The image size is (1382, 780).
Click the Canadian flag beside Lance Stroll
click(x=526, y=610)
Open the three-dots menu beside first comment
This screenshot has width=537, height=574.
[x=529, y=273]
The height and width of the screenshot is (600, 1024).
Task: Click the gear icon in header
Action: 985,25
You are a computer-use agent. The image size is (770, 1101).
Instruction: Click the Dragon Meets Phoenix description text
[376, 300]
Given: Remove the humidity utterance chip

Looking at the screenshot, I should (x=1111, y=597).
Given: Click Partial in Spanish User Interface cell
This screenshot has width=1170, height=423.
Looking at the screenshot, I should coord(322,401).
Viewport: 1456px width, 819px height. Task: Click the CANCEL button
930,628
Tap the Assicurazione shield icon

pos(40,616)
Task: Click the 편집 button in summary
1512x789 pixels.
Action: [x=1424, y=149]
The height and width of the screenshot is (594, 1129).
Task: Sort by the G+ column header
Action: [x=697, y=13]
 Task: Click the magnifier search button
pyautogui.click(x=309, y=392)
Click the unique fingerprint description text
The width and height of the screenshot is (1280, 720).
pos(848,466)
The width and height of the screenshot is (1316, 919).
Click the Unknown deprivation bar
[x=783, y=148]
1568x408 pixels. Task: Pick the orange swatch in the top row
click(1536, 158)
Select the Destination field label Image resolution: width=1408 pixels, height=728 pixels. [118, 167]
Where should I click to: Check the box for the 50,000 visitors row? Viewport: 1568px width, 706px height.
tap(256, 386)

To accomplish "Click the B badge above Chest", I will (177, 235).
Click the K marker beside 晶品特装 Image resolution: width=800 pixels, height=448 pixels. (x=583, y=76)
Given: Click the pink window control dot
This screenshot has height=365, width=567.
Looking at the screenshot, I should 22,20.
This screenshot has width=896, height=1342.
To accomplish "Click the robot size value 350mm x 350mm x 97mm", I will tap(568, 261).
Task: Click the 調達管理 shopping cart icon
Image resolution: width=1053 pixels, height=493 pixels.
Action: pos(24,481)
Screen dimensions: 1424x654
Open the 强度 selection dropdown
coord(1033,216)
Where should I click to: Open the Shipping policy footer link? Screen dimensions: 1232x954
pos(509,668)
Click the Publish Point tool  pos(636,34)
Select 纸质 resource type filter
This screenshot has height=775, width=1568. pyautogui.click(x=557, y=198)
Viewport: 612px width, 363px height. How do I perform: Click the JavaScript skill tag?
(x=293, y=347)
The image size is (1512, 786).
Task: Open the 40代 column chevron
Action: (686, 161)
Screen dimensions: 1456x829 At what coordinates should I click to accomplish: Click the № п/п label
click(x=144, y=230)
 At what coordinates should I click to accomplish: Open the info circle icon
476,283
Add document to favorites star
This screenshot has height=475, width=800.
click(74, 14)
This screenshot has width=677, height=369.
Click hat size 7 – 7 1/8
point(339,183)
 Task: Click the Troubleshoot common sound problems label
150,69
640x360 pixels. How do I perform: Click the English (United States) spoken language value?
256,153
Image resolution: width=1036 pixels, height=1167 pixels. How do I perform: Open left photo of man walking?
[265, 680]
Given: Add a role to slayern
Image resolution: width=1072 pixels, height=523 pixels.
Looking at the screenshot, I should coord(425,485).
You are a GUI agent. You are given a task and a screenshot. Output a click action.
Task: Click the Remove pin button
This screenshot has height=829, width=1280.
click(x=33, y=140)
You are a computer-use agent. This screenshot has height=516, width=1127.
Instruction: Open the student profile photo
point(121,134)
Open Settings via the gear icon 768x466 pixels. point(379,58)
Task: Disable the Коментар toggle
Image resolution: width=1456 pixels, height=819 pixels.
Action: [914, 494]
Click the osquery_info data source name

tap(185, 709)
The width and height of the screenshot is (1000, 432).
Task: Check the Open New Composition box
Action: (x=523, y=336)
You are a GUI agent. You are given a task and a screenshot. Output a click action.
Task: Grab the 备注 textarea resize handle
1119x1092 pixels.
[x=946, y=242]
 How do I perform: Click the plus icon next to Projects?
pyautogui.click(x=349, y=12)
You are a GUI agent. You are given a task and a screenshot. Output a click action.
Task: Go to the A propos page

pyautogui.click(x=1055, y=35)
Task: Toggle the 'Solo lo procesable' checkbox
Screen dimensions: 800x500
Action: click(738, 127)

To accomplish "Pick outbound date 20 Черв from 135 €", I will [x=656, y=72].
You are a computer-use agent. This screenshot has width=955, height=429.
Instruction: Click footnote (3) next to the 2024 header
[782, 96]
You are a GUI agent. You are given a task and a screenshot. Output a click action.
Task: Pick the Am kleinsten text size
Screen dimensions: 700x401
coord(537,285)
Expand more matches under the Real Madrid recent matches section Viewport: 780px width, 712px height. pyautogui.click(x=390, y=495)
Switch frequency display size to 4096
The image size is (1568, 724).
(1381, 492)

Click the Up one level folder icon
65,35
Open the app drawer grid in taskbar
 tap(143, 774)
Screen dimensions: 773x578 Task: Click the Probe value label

_EXERCISE BRIEF_.
Reproduce the data word for word, starting at the line that contains "Open Settings via" and continuing up to and including the final line of the data.

_EXERCISE ANSWER_.
Open Settings via the gear icon 768x466 pixels. point(379,58)
Task: Disable the Коментар toggle
Image resolution: width=1456 pixels, height=819 pixels.
Action: [914, 494]
Click the osquery_info data source name

tap(185, 709)
The width and height of the screenshot is (1000, 432).
Task: Check the Open New Composition box
Action: (x=523, y=336)
You are a GUI agent. You are given a task and a screenshot. Output a click action.
Task: Grab the 备注 textarea resize handle
1119x1092 pixels.
[x=946, y=242]
 How do I perform: Click the plus icon next to Projects?
pyautogui.click(x=349, y=12)
You are a GUI agent. You are given a task and a screenshot. Output a click action.
Task: Go to the A propos page

pyautogui.click(x=1055, y=35)
Task: Toggle the 'Solo lo procesable' checkbox
Screen dimensions: 800x500
Action: click(738, 127)

To accomplish "Pick outbound date 20 Черв from 135 €", I will [x=656, y=72].
You are a computer-use agent. This screenshot has width=955, height=429.
Instruction: Click footnote (3) next to the 2024 header
[782, 96]
You are a GUI agent. You are given a task and a screenshot. Output a click action.
Task: Pick the Am kleinsten text size
Screen dimensions: 700x401
coord(537,285)
Expand more matches under the Real Madrid recent matches section Viewport: 780px width, 712px height. pyautogui.click(x=390, y=495)
Switch frequency display size to 4096
The image size is (1568, 724).
(1381, 492)

Click the Up one level folder icon
65,35
Open the app drawer grid in taskbar
 tap(143, 774)
Screen dimensions: 773x578 Task: Click the Probe value label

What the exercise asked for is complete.